**What is required**
Print the records below line for line, exactly as they appear, and leave out the pictures.

**Input for this task**
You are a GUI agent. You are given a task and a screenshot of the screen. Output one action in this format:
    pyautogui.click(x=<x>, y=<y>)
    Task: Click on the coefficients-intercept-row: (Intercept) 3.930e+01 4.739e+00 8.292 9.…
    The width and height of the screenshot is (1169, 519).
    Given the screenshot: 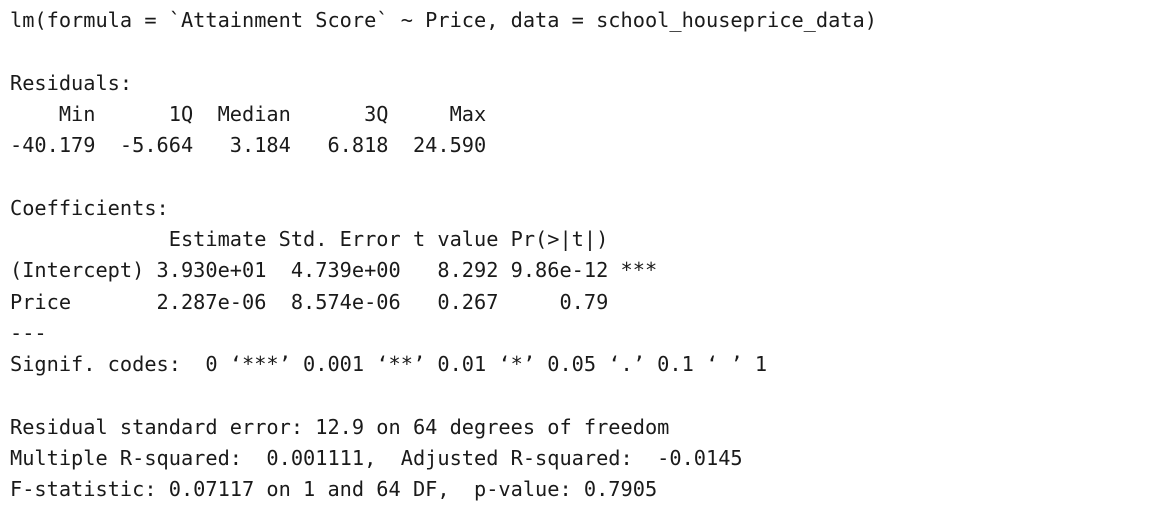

**Solution below**
You are a GUI agent. You are given a task and a screenshot of the screen. Output one action in this format:
    pyautogui.click(x=<x>, y=<y>)
    Task: Click on the coefficients-intercept-row: (Intercept) 3.930e+01 4.739e+00 8.292 9.…
    The width and height of the screenshot is (1169, 519).
    Given the screenshot: 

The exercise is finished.